Decision Report 201607464

  • Case ref:
  • Date:
    December 2017
  • Body:
    Forth Valley NHS Board
  • Sector:
  • Outcome:
    Upheld, recommendations
  • Subject:
    clinical treatment / diagnosis


Mrs C complained about the care and treatment provided to her late mother (Mrs A) at Forth Valley Royal Hospital. Mrs A was admitted to the hospital following a collapse at home. During her admission, she fell and sustained serious injuries. Mrs C believed that the fall in hospital contributed to Mrs A's death a few days later, and that healthcare professionals failed to take appropriate action to minimise the risk of Mrs A falling, particularly in light of her complex medical history. Mrs C also raised concerns about complaints handling issues, including a failure to respond thoroughly and a delay.

We took independent advice from a nursing adviser who specialises in falls prevention and a medical adviser who specialises in acute medicine. We found that, while there was evidence that nursing staff had highlighted Mrs A's risk of falling and had put in place a number of interventions to address it, there were shortcomings in this. Mrs A's condition deteriorated shortly before her fall and we found that a further review of her needs should have been carried out then. We also found that, in the lead up to the fall, the amount of time that Mrs A was left on a commode with little supervision was excessive. Having said that, the advice we accepted was that the fall did not directly lead to her death. On balance, we upheld this aspect of Mrs C's complaint.

With regards to Mrs C's concerns about complaints handling, we found that the board's investigation was thorough and their position that they could not give Mrs C a definitive account of how Mrs A fell because nobody saw it was reasonable in the circumstances.
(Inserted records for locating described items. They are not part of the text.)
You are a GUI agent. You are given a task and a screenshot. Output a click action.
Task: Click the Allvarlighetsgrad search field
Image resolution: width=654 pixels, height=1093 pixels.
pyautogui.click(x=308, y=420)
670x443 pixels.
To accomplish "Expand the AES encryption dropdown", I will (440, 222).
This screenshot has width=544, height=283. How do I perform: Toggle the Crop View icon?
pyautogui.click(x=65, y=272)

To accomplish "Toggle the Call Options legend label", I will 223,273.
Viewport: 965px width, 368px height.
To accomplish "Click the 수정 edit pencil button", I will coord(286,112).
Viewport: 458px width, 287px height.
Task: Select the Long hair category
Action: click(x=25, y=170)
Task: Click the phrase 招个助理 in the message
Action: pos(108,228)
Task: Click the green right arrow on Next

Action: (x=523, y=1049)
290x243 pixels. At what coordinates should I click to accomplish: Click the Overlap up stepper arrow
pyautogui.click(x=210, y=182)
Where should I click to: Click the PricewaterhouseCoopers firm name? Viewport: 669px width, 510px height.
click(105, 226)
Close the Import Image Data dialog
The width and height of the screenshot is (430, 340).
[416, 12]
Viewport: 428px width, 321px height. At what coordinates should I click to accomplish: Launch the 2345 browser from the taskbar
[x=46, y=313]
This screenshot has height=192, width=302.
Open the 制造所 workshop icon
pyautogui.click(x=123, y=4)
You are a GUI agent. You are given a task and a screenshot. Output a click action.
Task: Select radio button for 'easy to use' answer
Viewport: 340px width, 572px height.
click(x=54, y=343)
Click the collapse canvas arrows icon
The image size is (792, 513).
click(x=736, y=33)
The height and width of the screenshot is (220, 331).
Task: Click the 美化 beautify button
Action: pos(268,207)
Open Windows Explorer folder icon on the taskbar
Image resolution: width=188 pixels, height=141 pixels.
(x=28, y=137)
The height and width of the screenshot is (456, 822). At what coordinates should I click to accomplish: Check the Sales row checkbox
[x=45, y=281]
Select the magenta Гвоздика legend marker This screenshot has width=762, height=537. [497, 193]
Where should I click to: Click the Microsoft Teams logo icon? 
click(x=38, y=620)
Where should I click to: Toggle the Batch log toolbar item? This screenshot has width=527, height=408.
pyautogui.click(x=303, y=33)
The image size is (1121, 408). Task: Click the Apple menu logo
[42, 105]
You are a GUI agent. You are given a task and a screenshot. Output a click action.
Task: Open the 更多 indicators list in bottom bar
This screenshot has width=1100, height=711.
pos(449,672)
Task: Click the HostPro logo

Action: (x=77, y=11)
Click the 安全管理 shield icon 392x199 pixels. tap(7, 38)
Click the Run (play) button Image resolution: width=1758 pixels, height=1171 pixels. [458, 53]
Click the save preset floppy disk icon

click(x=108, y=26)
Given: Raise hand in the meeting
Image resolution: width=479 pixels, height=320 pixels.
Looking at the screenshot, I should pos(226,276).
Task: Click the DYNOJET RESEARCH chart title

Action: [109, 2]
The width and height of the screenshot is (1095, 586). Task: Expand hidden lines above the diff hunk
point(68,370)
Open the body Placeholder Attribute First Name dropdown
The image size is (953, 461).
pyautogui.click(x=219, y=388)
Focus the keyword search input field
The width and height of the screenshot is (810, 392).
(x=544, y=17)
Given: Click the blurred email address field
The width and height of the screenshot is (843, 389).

However, we upheld the complaint because the time it took the board to respond to Mrs C was unreasonable.


What we asked the organisation to do in this case:

  • Apologise to Mrs C for failing to take all reasonable steps to minimise the risk of Mrs A falling.
  • Apologise to Mrs C for failing to deal with her complaint within a reasonable timescale.

What we said should change to put things right in future:

  • All reasonable steps should be taken to minimise the risk of patients falling.

We have asked the organisation to provide us with evidence that they have implemented the recommendations we have made on this case by the deadline we set.